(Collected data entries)
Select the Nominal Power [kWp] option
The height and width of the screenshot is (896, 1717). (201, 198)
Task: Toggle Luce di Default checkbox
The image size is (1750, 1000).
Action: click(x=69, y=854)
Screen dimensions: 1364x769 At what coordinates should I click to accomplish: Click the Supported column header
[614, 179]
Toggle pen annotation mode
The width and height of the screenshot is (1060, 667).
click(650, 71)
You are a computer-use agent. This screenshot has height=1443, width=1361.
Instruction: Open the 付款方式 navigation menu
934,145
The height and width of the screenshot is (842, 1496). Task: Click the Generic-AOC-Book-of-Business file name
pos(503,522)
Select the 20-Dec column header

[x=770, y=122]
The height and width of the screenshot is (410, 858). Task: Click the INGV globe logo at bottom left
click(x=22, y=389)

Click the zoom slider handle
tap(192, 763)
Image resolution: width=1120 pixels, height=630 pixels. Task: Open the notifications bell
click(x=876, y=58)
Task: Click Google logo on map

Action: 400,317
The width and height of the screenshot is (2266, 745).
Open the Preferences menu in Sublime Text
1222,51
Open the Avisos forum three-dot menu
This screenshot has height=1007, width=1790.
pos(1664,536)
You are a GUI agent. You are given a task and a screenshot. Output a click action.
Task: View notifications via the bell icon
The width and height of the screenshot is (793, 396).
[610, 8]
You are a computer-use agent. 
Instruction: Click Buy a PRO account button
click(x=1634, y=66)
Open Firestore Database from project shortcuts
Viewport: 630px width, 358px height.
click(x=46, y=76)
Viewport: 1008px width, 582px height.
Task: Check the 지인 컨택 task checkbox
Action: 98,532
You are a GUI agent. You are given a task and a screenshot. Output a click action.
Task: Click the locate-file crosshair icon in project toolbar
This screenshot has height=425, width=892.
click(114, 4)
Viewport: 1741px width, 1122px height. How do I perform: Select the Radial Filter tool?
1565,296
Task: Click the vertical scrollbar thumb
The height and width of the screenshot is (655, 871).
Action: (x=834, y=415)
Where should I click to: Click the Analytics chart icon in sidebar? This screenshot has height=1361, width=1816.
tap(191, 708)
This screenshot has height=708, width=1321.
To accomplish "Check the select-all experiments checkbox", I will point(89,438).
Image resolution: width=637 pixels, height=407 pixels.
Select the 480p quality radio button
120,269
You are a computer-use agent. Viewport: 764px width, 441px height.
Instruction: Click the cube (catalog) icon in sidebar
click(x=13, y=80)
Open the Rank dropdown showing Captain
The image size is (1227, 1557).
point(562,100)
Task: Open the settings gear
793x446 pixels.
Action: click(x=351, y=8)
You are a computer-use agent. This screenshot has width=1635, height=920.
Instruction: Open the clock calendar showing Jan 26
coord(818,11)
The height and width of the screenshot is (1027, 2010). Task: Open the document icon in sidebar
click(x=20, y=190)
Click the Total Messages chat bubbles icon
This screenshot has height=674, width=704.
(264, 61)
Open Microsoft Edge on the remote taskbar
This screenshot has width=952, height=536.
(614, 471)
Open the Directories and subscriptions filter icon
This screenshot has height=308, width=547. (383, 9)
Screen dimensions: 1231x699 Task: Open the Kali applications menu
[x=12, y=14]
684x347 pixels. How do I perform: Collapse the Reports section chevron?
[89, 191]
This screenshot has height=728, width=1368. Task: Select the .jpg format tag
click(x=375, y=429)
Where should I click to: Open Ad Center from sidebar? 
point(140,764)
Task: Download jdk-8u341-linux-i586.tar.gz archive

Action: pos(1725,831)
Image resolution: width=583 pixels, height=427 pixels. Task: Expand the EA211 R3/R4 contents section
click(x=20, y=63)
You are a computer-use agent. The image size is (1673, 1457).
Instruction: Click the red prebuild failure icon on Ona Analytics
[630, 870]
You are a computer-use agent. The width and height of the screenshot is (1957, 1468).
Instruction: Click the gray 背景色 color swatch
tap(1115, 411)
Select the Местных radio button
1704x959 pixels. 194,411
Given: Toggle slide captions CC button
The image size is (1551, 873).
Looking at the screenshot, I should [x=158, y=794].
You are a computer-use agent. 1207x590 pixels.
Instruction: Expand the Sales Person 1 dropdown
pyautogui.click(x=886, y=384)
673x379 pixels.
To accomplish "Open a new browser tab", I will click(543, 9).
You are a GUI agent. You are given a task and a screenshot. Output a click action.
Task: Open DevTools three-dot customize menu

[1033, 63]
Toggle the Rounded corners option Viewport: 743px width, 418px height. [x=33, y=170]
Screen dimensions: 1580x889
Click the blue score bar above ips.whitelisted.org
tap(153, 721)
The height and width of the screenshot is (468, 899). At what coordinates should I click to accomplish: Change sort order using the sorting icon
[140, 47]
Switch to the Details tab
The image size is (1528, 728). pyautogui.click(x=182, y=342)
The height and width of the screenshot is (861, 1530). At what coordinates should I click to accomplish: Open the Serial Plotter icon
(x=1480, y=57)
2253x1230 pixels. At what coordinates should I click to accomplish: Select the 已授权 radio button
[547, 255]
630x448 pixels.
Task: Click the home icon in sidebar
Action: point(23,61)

Exercise brief → Keep every word the same and copy out all of the entries.

Response area →
Select the Nominal Power [kWp] option
The height and width of the screenshot is (896, 1717). (201, 198)
Task: Toggle Luce di Default checkbox
The image size is (1750, 1000).
Action: click(x=69, y=854)
Screen dimensions: 1364x769 At what coordinates should I click to accomplish: Click the Supported column header
[614, 179]
Toggle pen annotation mode
The width and height of the screenshot is (1060, 667).
click(650, 71)
You are a computer-use agent. This screenshot has height=1443, width=1361.
Instruction: Open the 付款方式 navigation menu
934,145
The height and width of the screenshot is (842, 1496). Task: Click the Generic-AOC-Book-of-Business file name
pos(503,522)
Select the 20-Dec column header

[x=770, y=122]
The height and width of the screenshot is (410, 858). Task: Click the INGV globe logo at bottom left
click(x=22, y=389)

Click the zoom slider handle
tap(192, 763)
Image resolution: width=1120 pixels, height=630 pixels. Task: Open the notifications bell
click(x=876, y=58)
Task: Click Google logo on map

Action: 400,317
The width and height of the screenshot is (2266, 745).
Open the Preferences menu in Sublime Text
1222,51
Open the Avisos forum three-dot menu
This screenshot has height=1007, width=1790.
pos(1664,536)
You are a GUI agent. You are given a task and a screenshot. Output a click action.
Task: View notifications via the bell icon
The width and height of the screenshot is (793, 396).
[610, 8]
You are a computer-use agent. 
Instruction: Click Buy a PRO account button
click(x=1634, y=66)
Open Firestore Database from project shortcuts
Viewport: 630px width, 358px height.
click(x=46, y=76)
Viewport: 1008px width, 582px height.
Task: Check the 지인 컨택 task checkbox
Action: 98,532
You are a GUI agent. You are given a task and a screenshot. Output a click action.
Task: Click the locate-file crosshair icon in project toolbar
This screenshot has height=425, width=892.
click(114, 4)
Viewport: 1741px width, 1122px height. How do I perform: Select the Radial Filter tool?
1565,296
Task: Click the vertical scrollbar thumb
The height and width of the screenshot is (655, 871).
Action: (x=834, y=415)
Where should I click to: Click the Analytics chart icon in sidebar? This screenshot has height=1361, width=1816.
tap(191, 708)
This screenshot has height=708, width=1321.
To accomplish "Check the select-all experiments checkbox", I will point(89,438).
Image resolution: width=637 pixels, height=407 pixels.
Select the 480p quality radio button
120,269
You are a computer-use agent. Viewport: 764px width, 441px height.
Instruction: Click the cube (catalog) icon in sidebar
click(x=13, y=80)
Open the Rank dropdown showing Captain
The image size is (1227, 1557).
point(562,100)
Task: Open the settings gear
793x446 pixels.
Action: click(x=351, y=8)
You are a computer-use agent. This screenshot has width=1635, height=920.
Instruction: Open the clock calendar showing Jan 26
coord(818,11)
The height and width of the screenshot is (1027, 2010). Task: Open the document icon in sidebar
click(x=20, y=190)
Click the Total Messages chat bubbles icon
This screenshot has height=674, width=704.
(264, 61)
Open Microsoft Edge on the remote taskbar
This screenshot has width=952, height=536.
(614, 471)
Open the Directories and subscriptions filter icon
This screenshot has height=308, width=547. (383, 9)
Screen dimensions: 1231x699 Task: Open the Kali applications menu
[x=12, y=14]
684x347 pixels. How do I perform: Collapse the Reports section chevron?
[89, 191]
This screenshot has height=728, width=1368. Task: Select the .jpg format tag
click(x=375, y=429)
Where should I click to: Open Ad Center from sidebar? 
point(140,764)
Task: Download jdk-8u341-linux-i586.tar.gz archive

Action: pos(1725,831)
Image resolution: width=583 pixels, height=427 pixels. Task: Expand the EA211 R3/R4 contents section
click(x=20, y=63)
You are a computer-use agent. The image size is (1673, 1457).
Instruction: Click the red prebuild failure icon on Ona Analytics
[630, 870]
You are a computer-use agent. The width and height of the screenshot is (1957, 1468).
Instruction: Click the gray 背景色 color swatch
tap(1115, 411)
Select the Местных radio button
1704x959 pixels. 194,411
Given: Toggle slide captions CC button
The image size is (1551, 873).
Looking at the screenshot, I should [x=158, y=794].
You are a computer-use agent. 1207x590 pixels.
Instruction: Expand the Sales Person 1 dropdown
pyautogui.click(x=886, y=384)
673x379 pixels.
To accomplish "Open a new browser tab", I will click(543, 9).
You are a GUI agent. You are given a task and a screenshot. Output a click action.
Task: Open DevTools three-dot customize menu

[1033, 63]
Toggle the Rounded corners option Viewport: 743px width, 418px height. [x=33, y=170]
Screen dimensions: 1580x889
Click the blue score bar above ips.whitelisted.org
tap(153, 721)
The height and width of the screenshot is (468, 899). At what coordinates should I click to accomplish: Change sort order using the sorting icon
[140, 47]
Switch to the Details tab
The image size is (1528, 728). pyautogui.click(x=182, y=342)
The height and width of the screenshot is (861, 1530). At what coordinates should I click to accomplish: Open the Serial Plotter icon
(x=1480, y=57)
2253x1230 pixels. At what coordinates should I click to accomplish: Select the 已授权 radio button
[547, 255]
630x448 pixels.
Task: Click the home icon in sidebar
Action: point(23,61)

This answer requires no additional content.